◆ **Article**
^^^^^^^^

Team Dégustation

Of utmost importance is how to pronounce our team name. Start out with a normal sentence like, “Right now, I am in the mood for…” or “Does anyone want to…” or “What do you think about…” or “Shall we find a…”. Make sure to prolong the last word of any of the above phrases, and then pause. Here comes the trickier part. Without mumbling and with an impeccable French accent, follow with DEGUSTATION said as quickly as possible. A benefit of mixing languages is that we get to use this word as almost any part of speech. Therefore, Team Degustation will degustation a degustation in a very degustation fashion. Degustation!

team degustation

Now for the varieties of degustation throughout the Loire Valley. There is Chenin Blanc degustation and Cabernet Franc degustation and Cabernet Sauvignon degustation and a little Chardonnay degustation. During each degustation we made sure to appreciate the color, nose, and taste of each wine. Katherine would flirt with the degustation server while Gabe and I would very gracefully swirl our degustation in our glasses. If there was a particular degustation that we enjoyed, the three of us would purchase a bottle to drink during our next picnic opportunity. Then we would be able to have a degustation picnic.

To save me the future trouble of recounting, I have used “degustation” 18 times or 7.5% of my total word usage in this entry, and I almost forgot to mention degustation means tasting in French.

^^^^^^^^

◆ **Entries taken from a collection**
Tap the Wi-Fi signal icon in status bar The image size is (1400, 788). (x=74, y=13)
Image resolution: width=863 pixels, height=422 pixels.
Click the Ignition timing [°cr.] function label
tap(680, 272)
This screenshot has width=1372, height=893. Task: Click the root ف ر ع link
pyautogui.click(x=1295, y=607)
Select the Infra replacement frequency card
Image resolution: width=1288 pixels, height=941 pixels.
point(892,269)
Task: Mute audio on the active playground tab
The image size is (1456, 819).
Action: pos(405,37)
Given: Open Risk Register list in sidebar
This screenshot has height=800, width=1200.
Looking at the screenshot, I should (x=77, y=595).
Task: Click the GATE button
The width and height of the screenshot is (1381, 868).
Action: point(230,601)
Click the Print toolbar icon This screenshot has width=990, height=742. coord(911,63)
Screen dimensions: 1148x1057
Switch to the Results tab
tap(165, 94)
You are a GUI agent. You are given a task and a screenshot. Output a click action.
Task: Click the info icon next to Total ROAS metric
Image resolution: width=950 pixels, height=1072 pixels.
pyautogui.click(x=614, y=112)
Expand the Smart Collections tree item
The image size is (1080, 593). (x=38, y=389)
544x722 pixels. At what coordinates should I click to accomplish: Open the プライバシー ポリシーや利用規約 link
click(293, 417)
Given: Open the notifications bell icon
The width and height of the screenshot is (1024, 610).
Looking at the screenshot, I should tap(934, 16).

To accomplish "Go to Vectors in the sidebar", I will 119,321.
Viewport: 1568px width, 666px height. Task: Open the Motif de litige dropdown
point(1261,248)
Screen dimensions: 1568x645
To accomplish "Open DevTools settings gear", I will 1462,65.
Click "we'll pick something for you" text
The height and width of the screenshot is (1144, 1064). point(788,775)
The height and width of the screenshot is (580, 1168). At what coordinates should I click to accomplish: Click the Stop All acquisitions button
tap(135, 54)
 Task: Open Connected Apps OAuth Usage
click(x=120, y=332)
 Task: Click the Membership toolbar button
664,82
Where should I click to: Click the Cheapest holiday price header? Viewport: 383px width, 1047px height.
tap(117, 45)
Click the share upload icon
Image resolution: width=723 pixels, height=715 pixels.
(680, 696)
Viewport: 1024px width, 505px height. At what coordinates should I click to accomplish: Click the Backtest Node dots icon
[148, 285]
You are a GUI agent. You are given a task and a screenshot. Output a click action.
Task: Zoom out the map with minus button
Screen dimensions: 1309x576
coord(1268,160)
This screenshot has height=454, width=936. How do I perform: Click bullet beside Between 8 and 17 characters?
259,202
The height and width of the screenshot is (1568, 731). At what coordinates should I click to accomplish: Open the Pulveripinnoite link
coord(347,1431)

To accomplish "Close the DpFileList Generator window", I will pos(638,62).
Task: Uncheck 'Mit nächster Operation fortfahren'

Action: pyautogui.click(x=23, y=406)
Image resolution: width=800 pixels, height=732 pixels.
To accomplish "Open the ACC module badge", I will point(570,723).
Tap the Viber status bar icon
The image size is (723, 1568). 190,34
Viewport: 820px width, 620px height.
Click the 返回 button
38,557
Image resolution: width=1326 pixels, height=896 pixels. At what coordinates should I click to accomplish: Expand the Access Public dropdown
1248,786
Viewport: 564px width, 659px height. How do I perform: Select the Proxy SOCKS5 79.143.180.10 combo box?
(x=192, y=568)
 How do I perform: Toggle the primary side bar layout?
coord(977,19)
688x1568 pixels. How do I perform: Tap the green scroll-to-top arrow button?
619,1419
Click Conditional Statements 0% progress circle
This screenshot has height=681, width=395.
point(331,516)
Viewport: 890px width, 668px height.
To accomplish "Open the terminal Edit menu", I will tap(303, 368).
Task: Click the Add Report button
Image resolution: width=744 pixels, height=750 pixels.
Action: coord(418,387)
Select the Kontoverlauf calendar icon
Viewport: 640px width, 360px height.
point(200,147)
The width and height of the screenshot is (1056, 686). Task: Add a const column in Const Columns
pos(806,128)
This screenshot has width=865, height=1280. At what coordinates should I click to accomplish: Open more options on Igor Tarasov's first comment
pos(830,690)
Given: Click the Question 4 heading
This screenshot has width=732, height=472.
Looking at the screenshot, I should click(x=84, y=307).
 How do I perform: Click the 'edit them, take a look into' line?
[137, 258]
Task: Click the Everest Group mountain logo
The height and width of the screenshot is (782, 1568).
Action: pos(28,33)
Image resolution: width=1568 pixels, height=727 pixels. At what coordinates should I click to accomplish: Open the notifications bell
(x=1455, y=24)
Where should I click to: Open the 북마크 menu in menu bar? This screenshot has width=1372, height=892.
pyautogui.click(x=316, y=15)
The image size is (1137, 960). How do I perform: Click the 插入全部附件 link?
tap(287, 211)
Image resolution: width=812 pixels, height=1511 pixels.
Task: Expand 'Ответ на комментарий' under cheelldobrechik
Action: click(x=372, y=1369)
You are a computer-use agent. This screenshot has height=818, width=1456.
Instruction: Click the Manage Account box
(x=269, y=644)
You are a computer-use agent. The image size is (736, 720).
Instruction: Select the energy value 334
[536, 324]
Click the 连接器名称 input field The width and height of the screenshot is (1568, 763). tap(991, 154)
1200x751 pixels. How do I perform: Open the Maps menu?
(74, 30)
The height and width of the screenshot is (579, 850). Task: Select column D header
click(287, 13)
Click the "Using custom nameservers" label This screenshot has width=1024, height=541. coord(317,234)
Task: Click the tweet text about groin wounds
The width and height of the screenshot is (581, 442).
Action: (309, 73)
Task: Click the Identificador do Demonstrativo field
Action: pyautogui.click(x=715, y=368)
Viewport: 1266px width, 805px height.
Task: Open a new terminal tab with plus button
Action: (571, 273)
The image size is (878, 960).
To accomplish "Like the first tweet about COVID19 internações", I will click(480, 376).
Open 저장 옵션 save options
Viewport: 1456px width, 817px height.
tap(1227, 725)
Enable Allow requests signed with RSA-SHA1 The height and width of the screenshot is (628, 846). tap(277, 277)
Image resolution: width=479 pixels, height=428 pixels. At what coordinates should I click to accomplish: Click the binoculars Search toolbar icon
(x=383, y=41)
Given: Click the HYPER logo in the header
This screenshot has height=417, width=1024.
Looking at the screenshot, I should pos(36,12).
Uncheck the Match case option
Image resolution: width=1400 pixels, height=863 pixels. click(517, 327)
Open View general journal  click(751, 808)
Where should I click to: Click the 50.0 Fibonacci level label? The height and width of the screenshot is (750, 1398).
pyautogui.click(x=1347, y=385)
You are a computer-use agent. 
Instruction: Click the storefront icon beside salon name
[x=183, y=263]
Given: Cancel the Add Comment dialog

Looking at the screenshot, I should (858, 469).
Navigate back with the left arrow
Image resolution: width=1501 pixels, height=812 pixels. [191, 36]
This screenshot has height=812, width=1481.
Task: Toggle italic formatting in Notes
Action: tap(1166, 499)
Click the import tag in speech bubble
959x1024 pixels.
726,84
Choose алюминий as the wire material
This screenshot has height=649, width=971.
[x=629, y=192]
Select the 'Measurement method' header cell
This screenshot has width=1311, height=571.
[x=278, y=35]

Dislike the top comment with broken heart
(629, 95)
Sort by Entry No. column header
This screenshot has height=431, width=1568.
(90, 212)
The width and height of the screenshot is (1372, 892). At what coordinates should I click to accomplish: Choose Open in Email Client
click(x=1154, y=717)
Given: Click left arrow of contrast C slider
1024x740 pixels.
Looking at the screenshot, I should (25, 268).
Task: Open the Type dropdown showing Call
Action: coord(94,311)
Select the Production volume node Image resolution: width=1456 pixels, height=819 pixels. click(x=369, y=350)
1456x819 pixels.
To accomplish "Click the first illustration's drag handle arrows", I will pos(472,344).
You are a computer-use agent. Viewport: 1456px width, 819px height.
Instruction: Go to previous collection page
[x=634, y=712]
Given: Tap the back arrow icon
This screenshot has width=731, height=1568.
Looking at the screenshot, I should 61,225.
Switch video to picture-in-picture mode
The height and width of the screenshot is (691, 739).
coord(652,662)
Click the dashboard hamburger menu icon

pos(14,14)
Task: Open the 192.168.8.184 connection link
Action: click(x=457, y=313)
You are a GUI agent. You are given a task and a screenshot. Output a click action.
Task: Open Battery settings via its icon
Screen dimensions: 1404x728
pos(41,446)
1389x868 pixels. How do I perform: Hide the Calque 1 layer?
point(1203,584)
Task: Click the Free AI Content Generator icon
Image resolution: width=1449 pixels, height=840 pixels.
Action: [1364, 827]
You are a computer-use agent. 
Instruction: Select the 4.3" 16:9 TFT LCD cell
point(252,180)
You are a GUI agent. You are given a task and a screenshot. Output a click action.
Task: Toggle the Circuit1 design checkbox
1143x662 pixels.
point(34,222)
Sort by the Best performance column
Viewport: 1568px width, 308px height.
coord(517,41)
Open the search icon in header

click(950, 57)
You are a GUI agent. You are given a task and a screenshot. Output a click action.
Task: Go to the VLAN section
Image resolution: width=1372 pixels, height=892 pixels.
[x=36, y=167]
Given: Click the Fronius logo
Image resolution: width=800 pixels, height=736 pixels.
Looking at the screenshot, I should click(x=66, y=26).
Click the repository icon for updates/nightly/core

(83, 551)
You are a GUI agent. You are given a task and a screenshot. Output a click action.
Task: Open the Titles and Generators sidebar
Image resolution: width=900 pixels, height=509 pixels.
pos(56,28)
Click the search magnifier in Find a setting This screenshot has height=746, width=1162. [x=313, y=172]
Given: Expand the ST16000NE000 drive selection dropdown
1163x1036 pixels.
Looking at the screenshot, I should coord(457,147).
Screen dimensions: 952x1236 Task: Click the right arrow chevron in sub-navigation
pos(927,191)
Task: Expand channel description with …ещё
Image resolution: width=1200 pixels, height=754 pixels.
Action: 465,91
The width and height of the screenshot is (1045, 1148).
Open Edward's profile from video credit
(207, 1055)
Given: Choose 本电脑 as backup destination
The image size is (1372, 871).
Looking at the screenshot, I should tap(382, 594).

^^^^^^^^

◆ **Tasks**
A. Restate the Team Dégustation entry starting with "To save me the" and going on through "tasting in French.", swapping "tasting" for "sampling".
B. Answer these questions from the Team Dégustation entry:
(i) With what kind of accent should DEGUSTATION be said?
(ii) What would the three of them do when they particularly enjoyed a degustation?
(iii) How many times does the writer say "degustation" was used in the entry?

◆ **Correct answers**
A.
To save me the future trouble of recounting, I have used “degustation” 18 times or 7.5% of my total word usage in this entry, and I almost forgot to mention degustation means sampling in French.

B.
(i) It should be said with an impeccable French accent.
(ii) They would purchase a bottle to drink during their next picnic opportunity.
(iii) The writer says it was used 18 times, or 7.5% of the total word usage.